Ultimo di sei figli, sono cresciuto coccolato un po’ da tutti ma è a mio padre Alberto, abile cuoco dilettante, che devo la passione per il cibo e i suoi segreti.
A casa nostra, in quella cucina afosa e ricca di fumi e profumi sono maturate le mie prime esperienze fatte di assaggi e chiacchiere segrete.
Ho sempre pensato che tutto quell’amore ricevuto meritasse di essere condiviso, in qualche modo tramandato, perché è l’unica cosa vera che resta delle persone ed è così che mantengo vivo il ricordo e l’essenza del mio papà: cucino per gli altri e perpetuo una spirale di amore che è tutto in quei fumi e profumi che mi porto addosso, che mi porto dentro.
Eppure non è sempre stato così ovvio il mio destino.
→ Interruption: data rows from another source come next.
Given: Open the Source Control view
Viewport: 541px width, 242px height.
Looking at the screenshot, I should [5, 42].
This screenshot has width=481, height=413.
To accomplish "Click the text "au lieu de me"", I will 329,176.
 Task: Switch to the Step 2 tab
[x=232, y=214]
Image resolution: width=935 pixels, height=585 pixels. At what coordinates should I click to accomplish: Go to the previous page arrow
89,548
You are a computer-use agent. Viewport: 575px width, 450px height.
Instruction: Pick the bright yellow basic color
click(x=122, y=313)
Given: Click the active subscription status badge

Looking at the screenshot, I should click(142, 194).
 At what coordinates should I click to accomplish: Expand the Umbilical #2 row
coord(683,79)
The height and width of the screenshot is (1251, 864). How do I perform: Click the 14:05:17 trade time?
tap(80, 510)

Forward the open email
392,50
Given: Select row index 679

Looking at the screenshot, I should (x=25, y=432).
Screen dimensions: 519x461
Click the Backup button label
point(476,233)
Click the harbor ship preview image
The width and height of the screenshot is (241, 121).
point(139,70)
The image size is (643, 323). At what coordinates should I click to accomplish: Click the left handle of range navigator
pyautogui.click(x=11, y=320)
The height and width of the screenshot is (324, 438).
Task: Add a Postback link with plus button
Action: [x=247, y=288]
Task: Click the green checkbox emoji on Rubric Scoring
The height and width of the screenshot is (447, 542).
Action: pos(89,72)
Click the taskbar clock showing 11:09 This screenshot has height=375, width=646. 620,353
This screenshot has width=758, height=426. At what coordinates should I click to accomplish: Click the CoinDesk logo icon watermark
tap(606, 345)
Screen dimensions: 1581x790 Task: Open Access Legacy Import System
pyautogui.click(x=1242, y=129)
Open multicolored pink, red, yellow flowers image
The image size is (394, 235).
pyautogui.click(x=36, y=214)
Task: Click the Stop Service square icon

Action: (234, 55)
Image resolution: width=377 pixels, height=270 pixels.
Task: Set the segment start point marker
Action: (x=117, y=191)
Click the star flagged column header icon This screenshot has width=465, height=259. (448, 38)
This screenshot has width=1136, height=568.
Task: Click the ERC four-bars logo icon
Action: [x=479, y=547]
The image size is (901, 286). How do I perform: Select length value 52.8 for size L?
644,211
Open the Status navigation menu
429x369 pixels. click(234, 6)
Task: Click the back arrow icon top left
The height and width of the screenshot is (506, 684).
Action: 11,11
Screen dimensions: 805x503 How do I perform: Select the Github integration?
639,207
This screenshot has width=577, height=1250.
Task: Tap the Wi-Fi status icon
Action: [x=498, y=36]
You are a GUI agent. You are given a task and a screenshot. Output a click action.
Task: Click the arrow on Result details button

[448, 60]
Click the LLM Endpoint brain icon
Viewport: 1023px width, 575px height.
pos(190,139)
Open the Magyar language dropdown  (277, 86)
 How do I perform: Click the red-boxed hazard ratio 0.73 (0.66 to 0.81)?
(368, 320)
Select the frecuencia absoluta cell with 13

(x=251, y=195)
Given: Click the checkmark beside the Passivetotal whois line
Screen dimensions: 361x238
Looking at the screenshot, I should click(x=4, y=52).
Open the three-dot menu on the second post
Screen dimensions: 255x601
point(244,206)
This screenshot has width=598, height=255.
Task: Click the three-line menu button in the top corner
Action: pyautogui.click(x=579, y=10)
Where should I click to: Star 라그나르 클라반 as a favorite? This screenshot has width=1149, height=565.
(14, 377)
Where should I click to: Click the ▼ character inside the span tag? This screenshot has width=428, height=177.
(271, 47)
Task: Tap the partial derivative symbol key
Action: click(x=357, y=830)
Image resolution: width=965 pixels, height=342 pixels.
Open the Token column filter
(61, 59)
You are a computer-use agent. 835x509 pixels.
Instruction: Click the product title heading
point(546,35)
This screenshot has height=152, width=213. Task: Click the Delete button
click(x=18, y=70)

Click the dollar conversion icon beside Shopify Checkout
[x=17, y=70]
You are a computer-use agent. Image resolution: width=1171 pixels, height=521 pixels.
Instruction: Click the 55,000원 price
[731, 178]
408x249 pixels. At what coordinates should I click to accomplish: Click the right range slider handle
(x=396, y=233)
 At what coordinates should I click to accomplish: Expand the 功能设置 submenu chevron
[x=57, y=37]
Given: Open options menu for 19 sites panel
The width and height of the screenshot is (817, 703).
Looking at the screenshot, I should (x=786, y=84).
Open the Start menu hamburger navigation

Come ogni giovane sono stato confuso, diviso tra più passioni, sogni, desideri.
“Cosa vuoi fare da grande? ” Il calciatore!”. Eh, già. Mica il cuoco.
Da ragazzino il mito di Maradona mi era entrato dentro e pensavo (come quasi tutti i giovani napoletani all’epoca) sul serio che potesse essere la mia strada: ho giocato nella categoria allievi del Napoli e ho dato tutto me stesso sul rettangolo verde prima di essere fermato da un infortunio e dalla realtà. Lo dico senza rimpianto, sorridendo, perché è oggi uno di quei ricordi dolci che mi riportano al sogno.
Ricordare i sogni è importante perché solo in questo modo si possono trasformare, aggiustare, plasmare in qualcosa di diverso e altrettanto fantastico.
L’Istituto Alberghiero Ippolito Cavalcanti di Napoli mi annovera tra i suoi alunni, sono stati anni intensi di impegno e sperimentazione. Il mio piatto forte era la pratica e la voglia di apprendere che mi hanno portato ad esplorare il mondo culinario attraverso i ristoranti della mia città.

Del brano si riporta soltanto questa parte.